Data section:
Start of Block
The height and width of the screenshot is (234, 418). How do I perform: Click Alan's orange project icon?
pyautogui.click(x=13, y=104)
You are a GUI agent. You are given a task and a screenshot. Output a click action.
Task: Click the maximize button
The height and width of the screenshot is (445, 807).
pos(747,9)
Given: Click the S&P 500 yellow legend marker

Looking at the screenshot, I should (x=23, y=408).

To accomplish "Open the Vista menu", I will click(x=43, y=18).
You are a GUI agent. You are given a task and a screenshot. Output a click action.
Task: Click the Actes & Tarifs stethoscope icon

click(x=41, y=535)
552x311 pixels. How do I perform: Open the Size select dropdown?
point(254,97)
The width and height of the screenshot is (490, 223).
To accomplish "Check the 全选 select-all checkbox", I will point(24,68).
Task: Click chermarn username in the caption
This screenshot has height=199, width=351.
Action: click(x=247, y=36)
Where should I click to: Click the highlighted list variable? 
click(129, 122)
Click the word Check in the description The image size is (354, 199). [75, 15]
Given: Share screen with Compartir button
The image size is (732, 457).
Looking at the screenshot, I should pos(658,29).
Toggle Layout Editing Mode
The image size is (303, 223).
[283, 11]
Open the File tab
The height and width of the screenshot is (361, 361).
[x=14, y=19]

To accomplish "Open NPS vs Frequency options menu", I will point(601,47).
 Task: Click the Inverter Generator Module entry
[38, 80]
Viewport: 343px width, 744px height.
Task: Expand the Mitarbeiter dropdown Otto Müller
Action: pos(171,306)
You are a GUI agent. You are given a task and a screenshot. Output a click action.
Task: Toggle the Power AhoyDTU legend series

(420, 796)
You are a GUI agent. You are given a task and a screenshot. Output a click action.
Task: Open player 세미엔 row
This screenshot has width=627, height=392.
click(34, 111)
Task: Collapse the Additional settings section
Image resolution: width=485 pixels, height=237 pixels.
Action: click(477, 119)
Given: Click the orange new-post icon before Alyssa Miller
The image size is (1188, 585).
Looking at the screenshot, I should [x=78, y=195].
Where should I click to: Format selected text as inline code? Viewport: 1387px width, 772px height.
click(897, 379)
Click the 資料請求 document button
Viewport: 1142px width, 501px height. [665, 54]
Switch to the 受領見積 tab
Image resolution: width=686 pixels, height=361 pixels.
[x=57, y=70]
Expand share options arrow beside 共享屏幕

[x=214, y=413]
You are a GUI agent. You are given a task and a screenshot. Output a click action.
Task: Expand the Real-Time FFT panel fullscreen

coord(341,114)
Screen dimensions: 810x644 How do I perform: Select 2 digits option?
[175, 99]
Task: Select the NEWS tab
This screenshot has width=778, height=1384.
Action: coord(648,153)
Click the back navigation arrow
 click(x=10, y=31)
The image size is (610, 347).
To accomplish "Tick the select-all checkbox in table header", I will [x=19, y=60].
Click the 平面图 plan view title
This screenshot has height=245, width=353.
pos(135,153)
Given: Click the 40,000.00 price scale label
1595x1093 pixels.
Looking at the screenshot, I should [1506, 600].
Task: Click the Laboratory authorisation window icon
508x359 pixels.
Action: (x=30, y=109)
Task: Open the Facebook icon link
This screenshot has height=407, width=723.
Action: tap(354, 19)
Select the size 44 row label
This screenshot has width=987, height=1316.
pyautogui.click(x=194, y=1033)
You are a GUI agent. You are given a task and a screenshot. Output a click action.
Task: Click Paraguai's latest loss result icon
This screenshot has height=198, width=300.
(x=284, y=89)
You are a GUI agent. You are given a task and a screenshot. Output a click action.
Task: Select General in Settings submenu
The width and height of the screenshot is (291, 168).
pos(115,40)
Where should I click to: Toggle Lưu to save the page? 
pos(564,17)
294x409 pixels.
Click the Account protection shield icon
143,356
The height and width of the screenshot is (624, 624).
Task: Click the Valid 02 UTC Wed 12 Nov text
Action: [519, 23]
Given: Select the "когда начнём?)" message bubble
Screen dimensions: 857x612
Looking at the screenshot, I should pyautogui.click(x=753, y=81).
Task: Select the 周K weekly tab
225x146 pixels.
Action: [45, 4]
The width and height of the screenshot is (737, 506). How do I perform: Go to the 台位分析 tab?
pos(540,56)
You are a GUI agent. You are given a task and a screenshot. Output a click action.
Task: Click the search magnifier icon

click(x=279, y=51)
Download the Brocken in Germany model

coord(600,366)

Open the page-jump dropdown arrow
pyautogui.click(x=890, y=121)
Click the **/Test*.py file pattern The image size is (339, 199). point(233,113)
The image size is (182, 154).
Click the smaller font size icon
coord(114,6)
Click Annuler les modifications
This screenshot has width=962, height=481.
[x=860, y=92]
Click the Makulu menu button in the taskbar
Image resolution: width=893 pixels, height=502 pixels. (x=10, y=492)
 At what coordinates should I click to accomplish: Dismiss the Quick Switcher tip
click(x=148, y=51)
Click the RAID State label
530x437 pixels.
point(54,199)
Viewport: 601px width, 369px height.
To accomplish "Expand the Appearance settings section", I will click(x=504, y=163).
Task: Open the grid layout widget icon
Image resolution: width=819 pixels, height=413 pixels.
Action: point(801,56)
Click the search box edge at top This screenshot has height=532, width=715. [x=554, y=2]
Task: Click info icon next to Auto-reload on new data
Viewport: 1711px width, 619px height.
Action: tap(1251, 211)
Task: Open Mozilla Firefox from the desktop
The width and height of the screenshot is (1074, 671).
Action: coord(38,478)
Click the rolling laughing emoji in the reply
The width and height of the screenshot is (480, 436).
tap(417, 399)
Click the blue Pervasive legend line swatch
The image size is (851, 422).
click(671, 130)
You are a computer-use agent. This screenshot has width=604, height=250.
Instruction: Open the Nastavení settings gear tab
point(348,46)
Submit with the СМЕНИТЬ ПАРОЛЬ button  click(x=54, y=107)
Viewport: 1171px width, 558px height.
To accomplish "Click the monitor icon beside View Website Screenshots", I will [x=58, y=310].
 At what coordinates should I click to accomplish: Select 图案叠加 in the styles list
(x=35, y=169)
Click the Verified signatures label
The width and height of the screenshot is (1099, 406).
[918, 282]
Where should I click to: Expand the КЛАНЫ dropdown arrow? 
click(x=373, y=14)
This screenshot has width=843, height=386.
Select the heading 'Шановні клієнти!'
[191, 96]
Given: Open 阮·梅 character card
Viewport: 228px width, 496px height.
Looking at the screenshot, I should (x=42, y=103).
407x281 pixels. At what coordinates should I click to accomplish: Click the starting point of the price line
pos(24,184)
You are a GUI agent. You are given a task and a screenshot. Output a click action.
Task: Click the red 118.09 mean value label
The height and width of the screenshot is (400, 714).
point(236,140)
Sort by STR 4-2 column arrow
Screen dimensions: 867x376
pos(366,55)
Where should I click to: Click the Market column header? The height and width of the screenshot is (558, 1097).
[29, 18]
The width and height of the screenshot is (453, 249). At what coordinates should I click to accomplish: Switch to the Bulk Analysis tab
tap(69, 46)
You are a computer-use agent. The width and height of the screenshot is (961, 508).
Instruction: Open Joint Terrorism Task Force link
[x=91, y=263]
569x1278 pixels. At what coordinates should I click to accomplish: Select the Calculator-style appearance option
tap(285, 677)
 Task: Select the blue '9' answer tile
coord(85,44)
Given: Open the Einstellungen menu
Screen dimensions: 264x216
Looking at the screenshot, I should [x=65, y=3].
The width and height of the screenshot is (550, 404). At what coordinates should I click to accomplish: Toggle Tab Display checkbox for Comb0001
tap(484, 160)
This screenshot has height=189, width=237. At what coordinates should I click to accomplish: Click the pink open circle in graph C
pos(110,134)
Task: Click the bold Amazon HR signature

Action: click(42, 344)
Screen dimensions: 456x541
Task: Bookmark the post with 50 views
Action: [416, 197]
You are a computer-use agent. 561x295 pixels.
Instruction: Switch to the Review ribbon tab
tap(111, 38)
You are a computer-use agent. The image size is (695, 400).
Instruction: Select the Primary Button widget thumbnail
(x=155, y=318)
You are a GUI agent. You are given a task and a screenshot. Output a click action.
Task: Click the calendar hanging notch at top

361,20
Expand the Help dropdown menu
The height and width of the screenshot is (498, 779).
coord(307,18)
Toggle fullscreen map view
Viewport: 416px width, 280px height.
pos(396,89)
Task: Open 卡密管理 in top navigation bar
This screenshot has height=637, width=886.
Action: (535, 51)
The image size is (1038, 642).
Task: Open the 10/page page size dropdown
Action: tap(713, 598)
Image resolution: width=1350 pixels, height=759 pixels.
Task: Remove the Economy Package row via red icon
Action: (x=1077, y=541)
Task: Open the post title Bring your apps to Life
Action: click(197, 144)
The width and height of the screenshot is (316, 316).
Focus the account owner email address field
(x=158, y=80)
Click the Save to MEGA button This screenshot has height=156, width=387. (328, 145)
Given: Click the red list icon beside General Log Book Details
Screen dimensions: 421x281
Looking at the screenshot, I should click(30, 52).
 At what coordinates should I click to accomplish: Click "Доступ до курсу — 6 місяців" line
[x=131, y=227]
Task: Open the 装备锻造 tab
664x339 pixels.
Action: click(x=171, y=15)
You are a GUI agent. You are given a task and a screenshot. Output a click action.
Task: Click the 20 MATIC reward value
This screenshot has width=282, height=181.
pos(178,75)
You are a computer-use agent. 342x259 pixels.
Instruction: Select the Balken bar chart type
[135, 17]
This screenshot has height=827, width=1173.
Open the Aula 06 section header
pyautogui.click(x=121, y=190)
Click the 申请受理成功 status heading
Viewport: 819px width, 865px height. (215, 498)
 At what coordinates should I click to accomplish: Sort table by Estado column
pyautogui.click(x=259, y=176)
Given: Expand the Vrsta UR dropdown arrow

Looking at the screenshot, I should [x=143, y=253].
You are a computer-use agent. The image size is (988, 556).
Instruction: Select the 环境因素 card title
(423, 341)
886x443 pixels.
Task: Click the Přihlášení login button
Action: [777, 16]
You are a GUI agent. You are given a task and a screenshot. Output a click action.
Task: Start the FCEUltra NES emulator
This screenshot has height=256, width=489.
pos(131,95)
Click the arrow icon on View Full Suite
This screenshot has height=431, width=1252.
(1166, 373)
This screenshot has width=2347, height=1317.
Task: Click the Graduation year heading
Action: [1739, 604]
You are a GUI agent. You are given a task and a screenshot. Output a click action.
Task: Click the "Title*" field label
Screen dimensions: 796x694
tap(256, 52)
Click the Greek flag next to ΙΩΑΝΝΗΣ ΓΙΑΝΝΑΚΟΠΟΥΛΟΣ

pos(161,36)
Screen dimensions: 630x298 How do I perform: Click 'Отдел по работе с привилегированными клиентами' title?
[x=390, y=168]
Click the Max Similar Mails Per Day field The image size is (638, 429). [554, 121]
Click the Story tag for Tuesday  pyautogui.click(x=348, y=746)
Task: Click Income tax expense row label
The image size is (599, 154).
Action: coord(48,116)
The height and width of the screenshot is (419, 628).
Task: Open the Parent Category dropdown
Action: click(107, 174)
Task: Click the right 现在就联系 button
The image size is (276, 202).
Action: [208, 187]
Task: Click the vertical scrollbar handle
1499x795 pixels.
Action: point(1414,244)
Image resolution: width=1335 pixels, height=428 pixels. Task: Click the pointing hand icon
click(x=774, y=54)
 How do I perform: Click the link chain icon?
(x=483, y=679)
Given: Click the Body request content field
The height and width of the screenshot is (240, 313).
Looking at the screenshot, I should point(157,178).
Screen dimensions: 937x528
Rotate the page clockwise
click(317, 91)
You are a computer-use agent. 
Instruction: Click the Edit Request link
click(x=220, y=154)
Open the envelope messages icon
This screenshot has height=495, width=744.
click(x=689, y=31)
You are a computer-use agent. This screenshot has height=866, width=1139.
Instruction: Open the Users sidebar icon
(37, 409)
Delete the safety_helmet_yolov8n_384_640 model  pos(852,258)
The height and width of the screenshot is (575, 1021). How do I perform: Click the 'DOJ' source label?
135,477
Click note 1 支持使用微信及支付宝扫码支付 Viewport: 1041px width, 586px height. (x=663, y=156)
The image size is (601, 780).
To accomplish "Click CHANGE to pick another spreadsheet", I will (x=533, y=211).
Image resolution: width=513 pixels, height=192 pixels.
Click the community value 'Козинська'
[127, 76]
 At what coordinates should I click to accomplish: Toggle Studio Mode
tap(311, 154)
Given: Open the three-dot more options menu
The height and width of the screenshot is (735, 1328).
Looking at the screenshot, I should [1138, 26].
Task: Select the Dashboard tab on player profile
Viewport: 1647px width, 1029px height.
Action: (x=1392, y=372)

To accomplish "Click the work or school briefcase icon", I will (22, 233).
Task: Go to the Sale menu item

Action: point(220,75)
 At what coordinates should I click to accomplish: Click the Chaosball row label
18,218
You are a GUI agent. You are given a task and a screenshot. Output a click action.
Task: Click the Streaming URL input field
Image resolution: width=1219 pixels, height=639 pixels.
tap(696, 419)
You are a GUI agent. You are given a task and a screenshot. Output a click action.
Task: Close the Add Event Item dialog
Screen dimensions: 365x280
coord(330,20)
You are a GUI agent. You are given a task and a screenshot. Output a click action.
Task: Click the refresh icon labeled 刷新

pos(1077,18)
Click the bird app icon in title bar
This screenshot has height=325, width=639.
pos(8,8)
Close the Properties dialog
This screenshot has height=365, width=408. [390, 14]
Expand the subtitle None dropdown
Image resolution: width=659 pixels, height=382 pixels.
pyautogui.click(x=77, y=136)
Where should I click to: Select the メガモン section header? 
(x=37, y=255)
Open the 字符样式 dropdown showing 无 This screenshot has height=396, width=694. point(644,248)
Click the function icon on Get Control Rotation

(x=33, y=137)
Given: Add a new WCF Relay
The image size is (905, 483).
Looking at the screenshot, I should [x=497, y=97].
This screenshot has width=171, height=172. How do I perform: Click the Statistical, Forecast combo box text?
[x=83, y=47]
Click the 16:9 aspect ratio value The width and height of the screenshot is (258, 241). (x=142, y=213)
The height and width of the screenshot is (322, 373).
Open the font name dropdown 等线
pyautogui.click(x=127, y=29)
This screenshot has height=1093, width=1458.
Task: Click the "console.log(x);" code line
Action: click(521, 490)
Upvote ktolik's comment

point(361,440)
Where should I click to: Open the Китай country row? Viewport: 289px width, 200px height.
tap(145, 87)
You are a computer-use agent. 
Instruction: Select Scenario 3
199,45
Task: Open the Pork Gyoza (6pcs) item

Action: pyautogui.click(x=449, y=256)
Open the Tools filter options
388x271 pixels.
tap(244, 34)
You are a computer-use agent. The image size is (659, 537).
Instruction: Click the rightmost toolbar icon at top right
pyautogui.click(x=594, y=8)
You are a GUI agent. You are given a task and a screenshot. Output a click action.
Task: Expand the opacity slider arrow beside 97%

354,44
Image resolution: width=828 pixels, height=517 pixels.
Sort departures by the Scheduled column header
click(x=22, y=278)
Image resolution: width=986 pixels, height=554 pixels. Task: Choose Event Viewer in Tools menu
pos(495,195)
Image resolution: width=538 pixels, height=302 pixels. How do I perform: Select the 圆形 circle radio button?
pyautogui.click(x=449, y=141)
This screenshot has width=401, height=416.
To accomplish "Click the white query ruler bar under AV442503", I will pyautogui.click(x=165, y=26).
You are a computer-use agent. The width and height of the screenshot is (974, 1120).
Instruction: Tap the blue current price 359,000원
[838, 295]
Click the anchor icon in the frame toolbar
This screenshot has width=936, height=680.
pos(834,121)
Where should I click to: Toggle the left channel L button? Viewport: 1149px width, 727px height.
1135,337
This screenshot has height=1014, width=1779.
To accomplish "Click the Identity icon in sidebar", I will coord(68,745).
End of Block
Description of the task: The lines that mention the word "player" should be pulled from the records above.

Task result:
Task: Open player 세미엔 row
Task: Select the Dashboard tab on player profile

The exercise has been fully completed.